▸ TASK DIRECTIONS
Everything from the line containing "Open the Tentang Yujikop link" through the final line below must be output exactly, both ends included, with nothing else and no pictures.
Segment Start: SUPPLIED DATA
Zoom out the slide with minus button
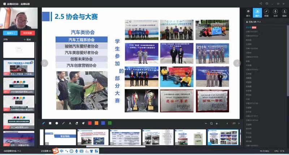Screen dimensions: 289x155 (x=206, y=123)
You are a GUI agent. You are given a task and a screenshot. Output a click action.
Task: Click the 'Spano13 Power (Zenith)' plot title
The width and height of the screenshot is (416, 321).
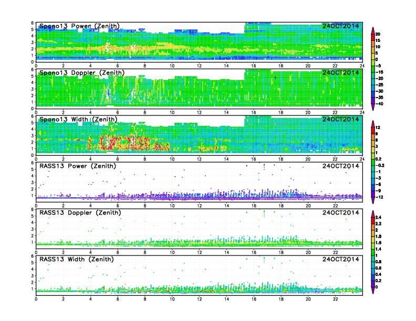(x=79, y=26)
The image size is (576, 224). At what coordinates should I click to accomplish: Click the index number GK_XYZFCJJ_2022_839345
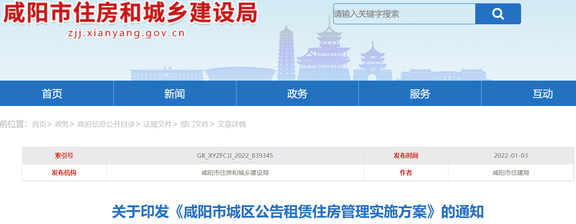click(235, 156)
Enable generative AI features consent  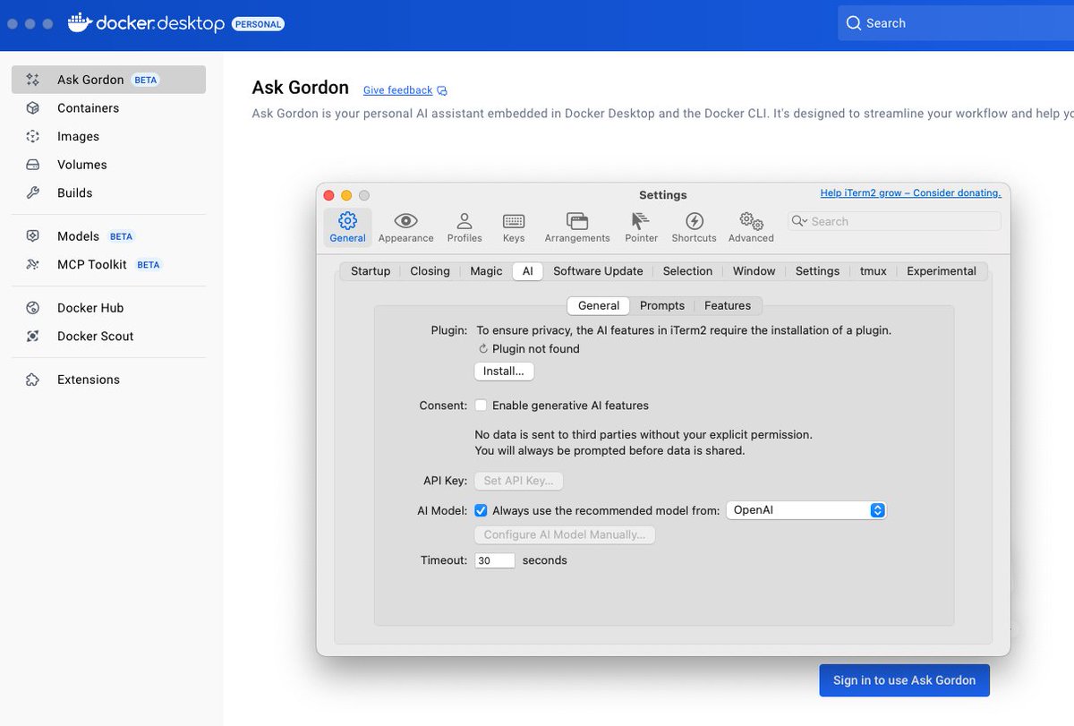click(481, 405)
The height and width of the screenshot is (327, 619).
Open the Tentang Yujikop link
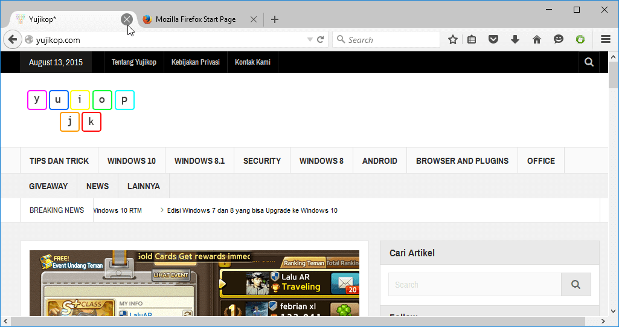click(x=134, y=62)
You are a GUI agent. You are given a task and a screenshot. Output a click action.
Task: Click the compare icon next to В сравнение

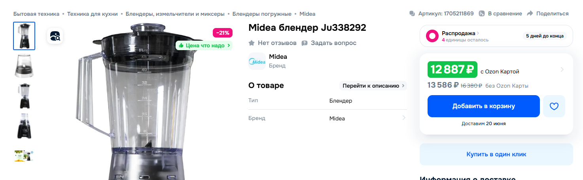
Segment End: SUPPLIED DATA
▸ ANSWER TO THIS PROBLEM
Open the Tentang Yujikop link
click(x=134, y=62)
You are a GUI agent. You are given a task and a screenshot. Output a click action.
Task: Click the compare icon next to В сравнение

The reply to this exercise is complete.